Highlights
On 28 August 2024, the Egyptian Financial Regulatory Authority (“FRA”) issued decree no. 178 of 2024 (the “Decree”), which entered into force the following day of its publication. This Decree governs the acquisition, control, and mergers of companies engaged in non-banking financial activities. It introduces new approval requirements designed to enhance transparency and promote competitive practices within Egypt’s non-banking financial sector.
Key Provisions
1. Scope of Application:
The Decree applies to companies involved in non-banking financial activities, such as insurance, financial leasing, factoring, mortgage, and consumer finance. It also covers entities seeking ownership control or planning mergers within this sector. Actions include establishing new entities, acquiring shares, issuing shares due to mergers, capital amendments, or restructuring require FRA approval, particularly for share acquisitions, ownership control, and mergers.
2. Approval for Acquisitions and Control:
Entities intending to acquire a stake of 10% (ten per cent) or more in a company operating in non-banking financial activities must submit a formal request to the FRA. Approval is necessary for direct and indirect acquisitions or mergers.

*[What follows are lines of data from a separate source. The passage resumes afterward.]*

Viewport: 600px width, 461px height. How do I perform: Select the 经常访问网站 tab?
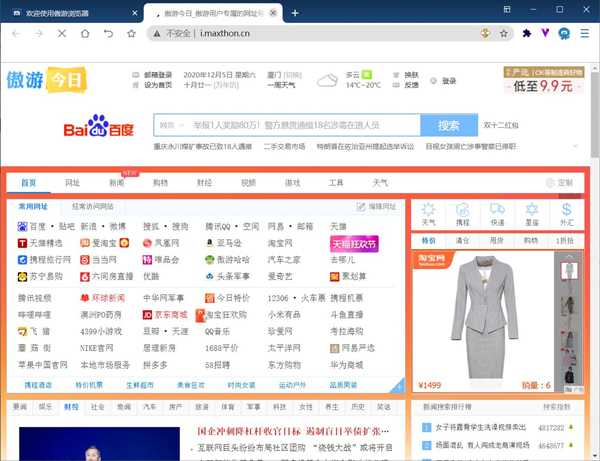92,206
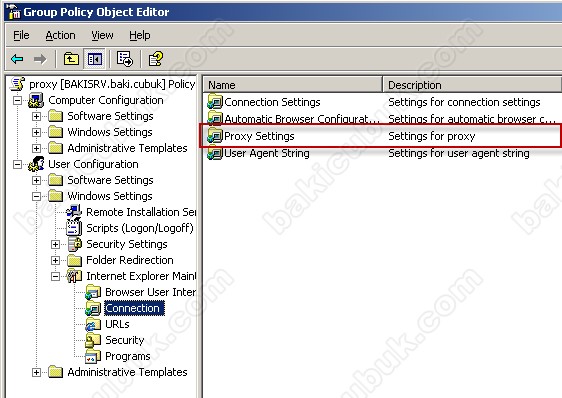Click the Description column header

472,85
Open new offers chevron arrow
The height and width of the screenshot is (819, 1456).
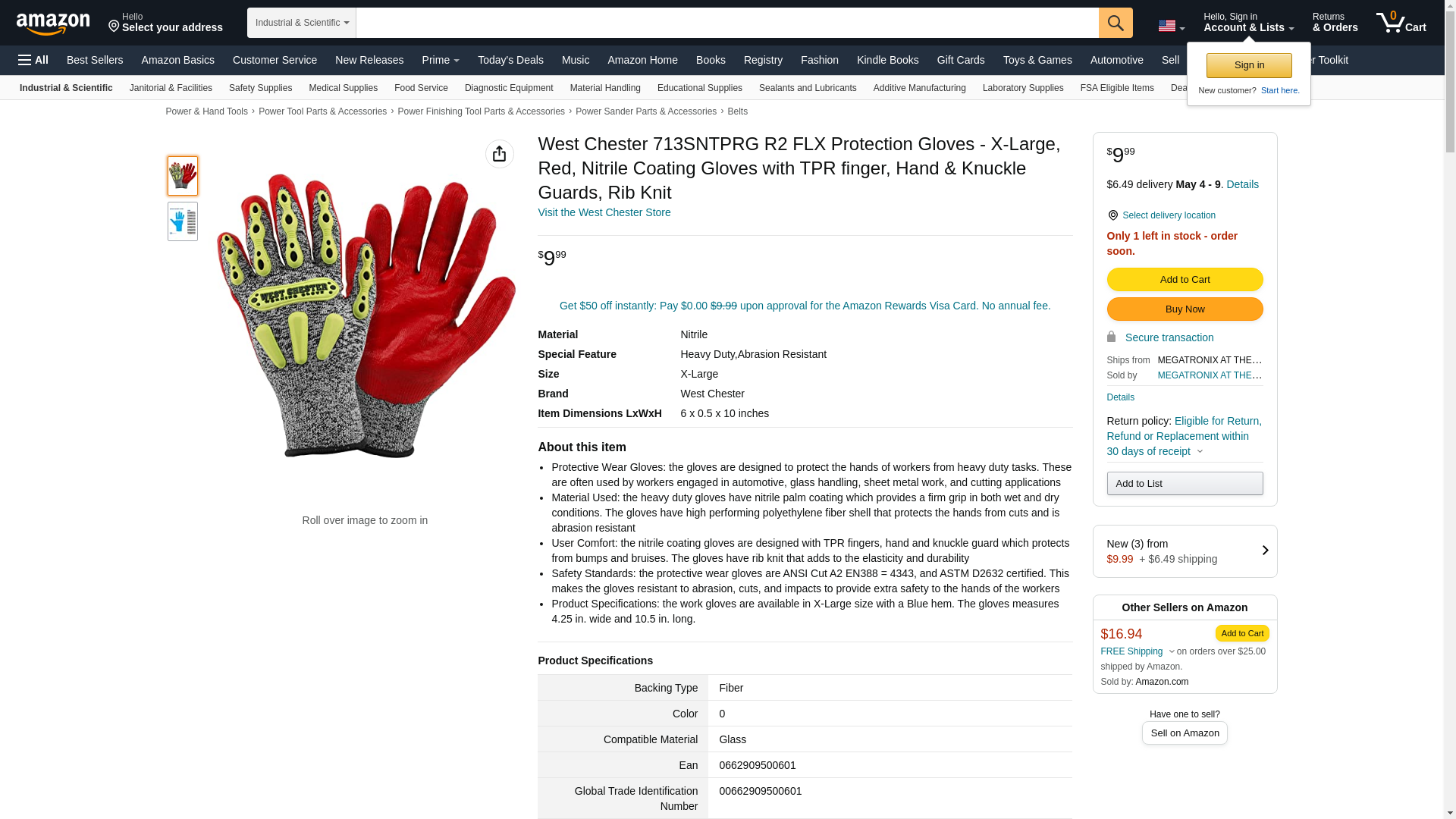(1265, 551)
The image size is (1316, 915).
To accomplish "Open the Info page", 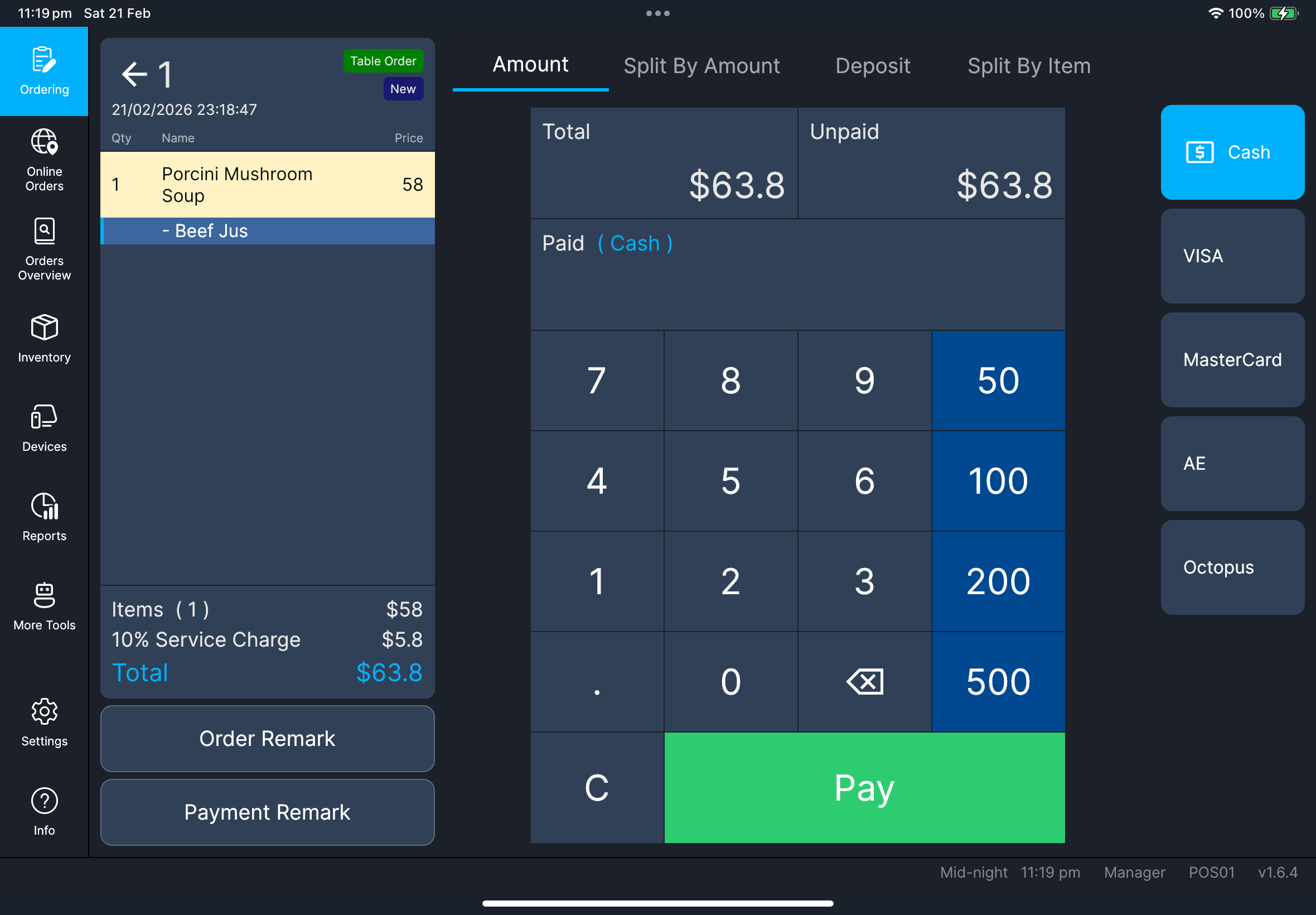I will coord(44,810).
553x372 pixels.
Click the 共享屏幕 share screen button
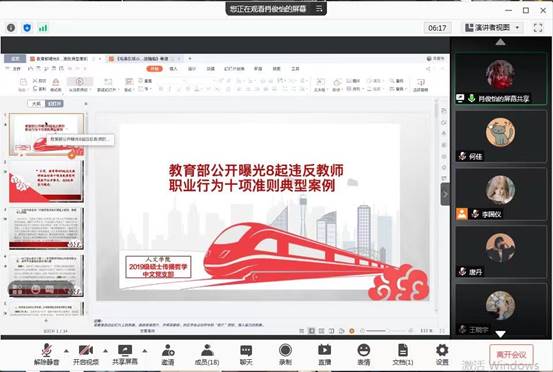[125, 354]
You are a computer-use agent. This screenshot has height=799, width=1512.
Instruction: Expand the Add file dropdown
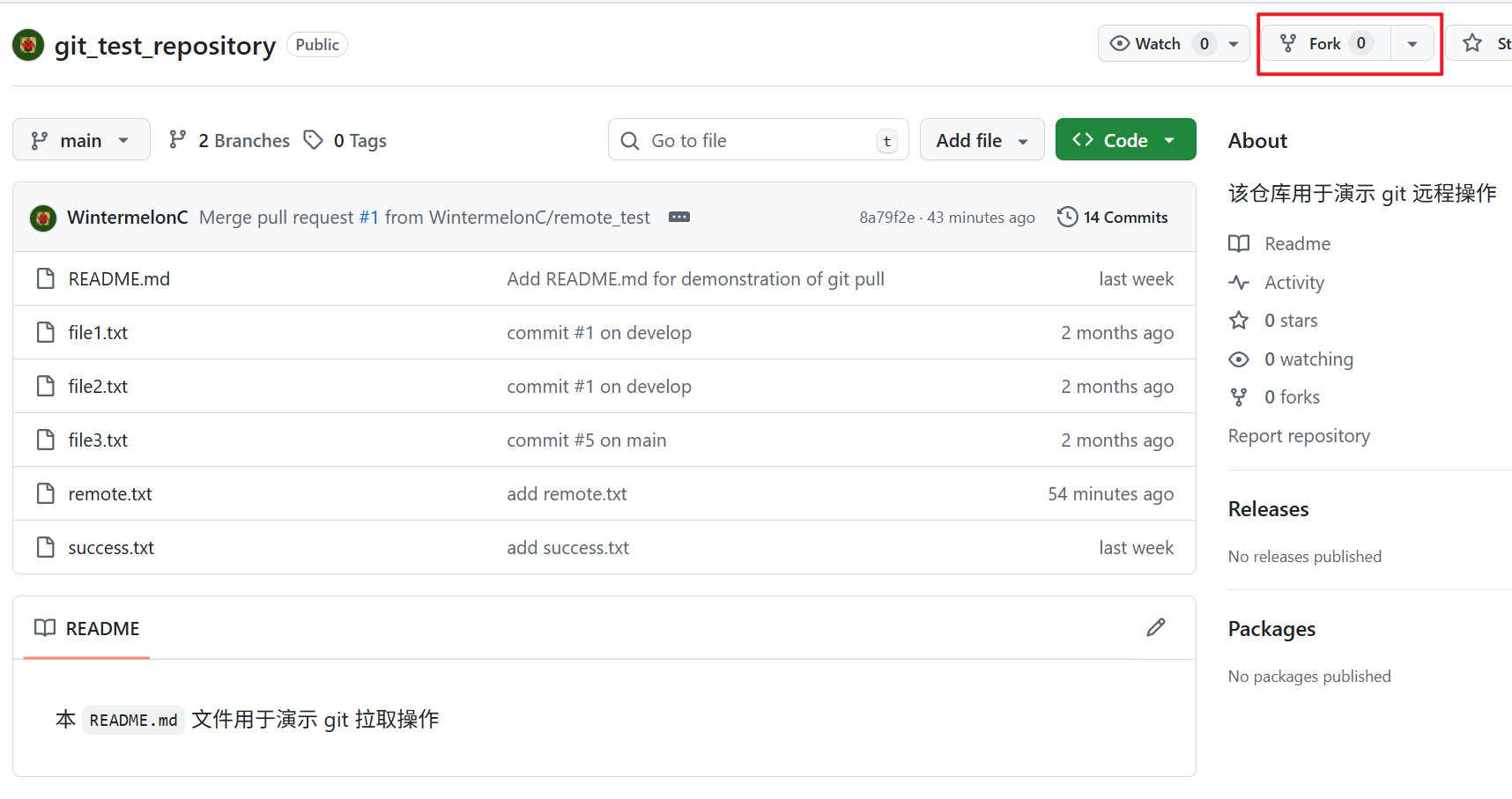click(x=982, y=141)
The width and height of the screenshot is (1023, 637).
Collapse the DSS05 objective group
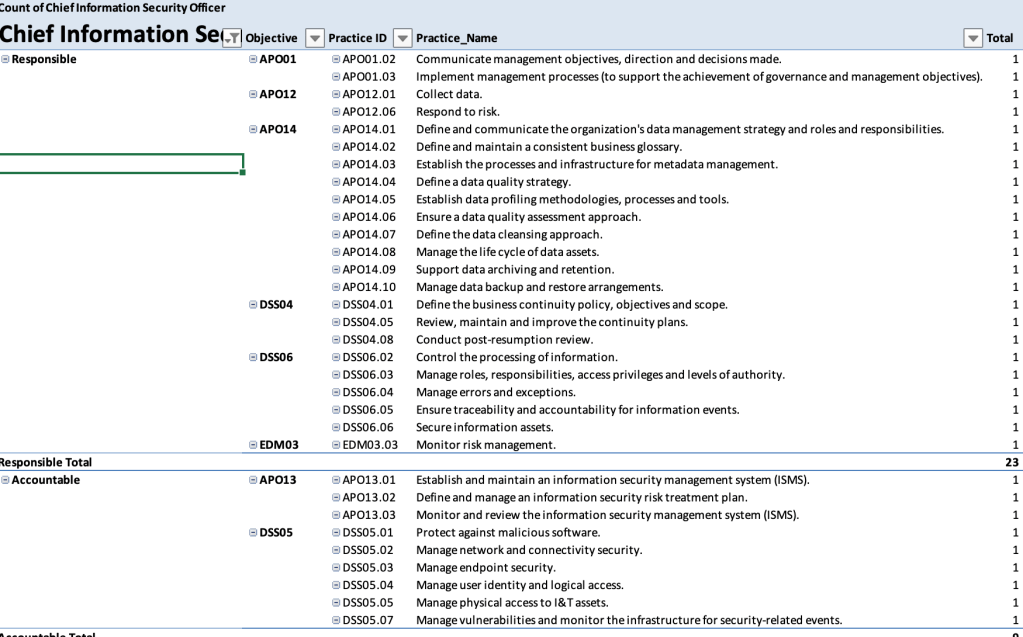click(x=252, y=533)
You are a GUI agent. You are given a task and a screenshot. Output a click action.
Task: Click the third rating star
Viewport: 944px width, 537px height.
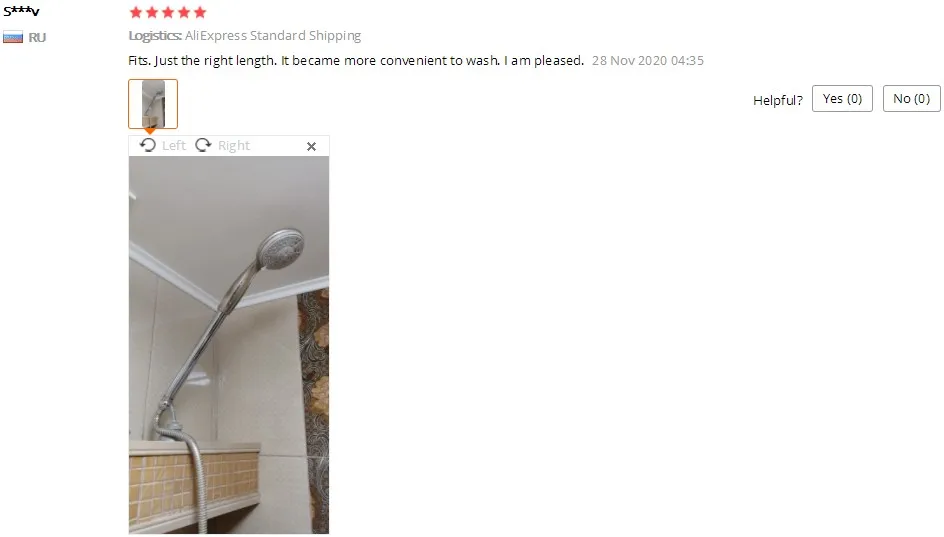(x=168, y=12)
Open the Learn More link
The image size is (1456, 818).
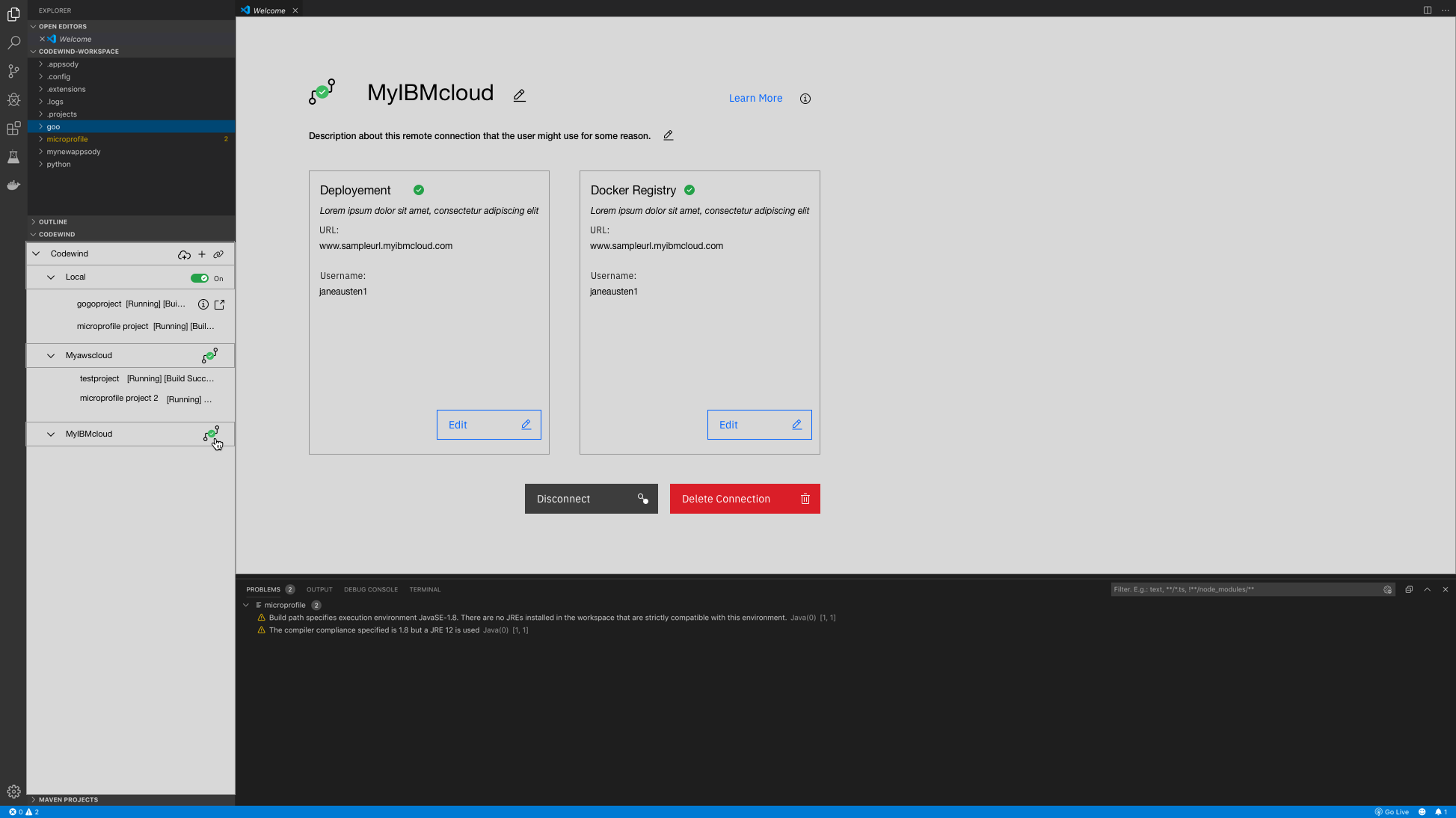pyautogui.click(x=755, y=98)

Companies are required to disclose all shareholder and governance changes during the approval process.
3. Ownership Restrictions:
Entities seeking to own or control more than 10% (ten per cent) of a company’s share capital must obtain prior approval from the FRA. If ownership or control exceeds 25% (twenty-five per cent), additional documentation must be submitted to the FRA. This includes the rationale behind the acquisition or control, the future investment plan, and, if the applicant is a foreign financial entity, documentation proving that it is subject to the supervision of a regulatory authority in its home country. This regulatory authority must have functions similar to those of the Central Bank of Egypt or the FRA in the relevant field of activity.
4. Merger Requirements:
Companies planning to merge must submit comprehensive documentation to the FRA, including the rationale for the merger, draft resolutions, and auditors’ reports on the companies involved. The FRA will assess factors such as market impact, competition, and shareholder interests during the approval process.
5. Review Process and Duration:
The FRA will issue its decision within 45 (forty-five) days of receiving a complete application. The decision remains valid for 6 (six) months, during which the applicant must finalise the acquisition or control; it may be extended once for an additional 6 (six) months. The FRA’s decision will consider factors such as the applicant’s financial capability, business experience, potential impacts on market competition, and the applicant’s legal and financial track record. The FRA must seek the opinion of the Egyptian Competition Authority when considering applications for ownership or control that could impact market competition, especially if any of the cases stipulated in Article 19 of Law No. 3 of 2005 and Article 53 of its Executive Regulations occur.